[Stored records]
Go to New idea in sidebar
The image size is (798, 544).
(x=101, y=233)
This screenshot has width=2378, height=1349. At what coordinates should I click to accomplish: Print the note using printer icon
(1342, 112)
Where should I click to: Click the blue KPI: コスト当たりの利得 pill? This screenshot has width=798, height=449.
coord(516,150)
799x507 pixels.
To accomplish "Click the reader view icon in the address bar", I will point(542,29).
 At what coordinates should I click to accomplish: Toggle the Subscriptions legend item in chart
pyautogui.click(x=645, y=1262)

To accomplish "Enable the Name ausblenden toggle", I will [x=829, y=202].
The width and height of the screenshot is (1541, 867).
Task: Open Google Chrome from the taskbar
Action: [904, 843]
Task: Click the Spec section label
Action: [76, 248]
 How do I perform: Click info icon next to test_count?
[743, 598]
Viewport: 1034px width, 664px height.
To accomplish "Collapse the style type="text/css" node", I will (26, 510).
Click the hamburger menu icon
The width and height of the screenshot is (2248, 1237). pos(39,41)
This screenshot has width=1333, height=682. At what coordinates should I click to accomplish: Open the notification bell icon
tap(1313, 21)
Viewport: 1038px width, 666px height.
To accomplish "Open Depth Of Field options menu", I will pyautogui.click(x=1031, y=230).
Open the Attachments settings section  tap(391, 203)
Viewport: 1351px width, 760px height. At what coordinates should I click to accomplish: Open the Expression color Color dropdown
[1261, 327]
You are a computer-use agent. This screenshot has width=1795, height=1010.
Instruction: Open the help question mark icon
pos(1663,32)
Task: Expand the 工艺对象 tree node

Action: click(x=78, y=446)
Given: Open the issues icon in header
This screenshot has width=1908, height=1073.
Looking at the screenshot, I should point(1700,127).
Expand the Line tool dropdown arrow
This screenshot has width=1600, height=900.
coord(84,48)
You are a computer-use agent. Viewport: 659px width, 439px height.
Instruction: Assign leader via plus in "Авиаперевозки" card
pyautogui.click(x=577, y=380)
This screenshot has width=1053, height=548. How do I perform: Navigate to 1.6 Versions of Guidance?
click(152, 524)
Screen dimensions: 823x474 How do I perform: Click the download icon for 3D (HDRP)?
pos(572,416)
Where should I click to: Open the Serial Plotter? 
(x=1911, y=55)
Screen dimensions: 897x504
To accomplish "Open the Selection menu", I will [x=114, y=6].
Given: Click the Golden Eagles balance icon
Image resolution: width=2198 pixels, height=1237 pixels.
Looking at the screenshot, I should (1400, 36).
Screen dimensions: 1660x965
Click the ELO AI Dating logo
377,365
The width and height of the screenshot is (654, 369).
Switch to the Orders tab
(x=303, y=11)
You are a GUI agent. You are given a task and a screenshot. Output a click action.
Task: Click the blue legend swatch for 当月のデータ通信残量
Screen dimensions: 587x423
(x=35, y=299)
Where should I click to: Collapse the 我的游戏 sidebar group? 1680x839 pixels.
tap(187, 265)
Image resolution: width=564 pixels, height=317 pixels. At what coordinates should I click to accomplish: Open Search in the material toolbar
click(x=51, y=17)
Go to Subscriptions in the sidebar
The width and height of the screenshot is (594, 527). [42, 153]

Activity> Could you reproduce the lines above, from the one that holds "Screen dimensions: 587x423" through the last, exactly as they stand?

Answer area>
Screen dimensions: 587x423
(x=35, y=299)
Where should I click to: Collapse the 我的游戏 sidebar group? 1680x839 pixels.
tap(187, 265)
Image resolution: width=564 pixels, height=317 pixels. At what coordinates should I click to accomplish: Open Search in the material toolbar
click(x=51, y=17)
Go to Subscriptions in the sidebar
The width and height of the screenshot is (594, 527). [42, 153]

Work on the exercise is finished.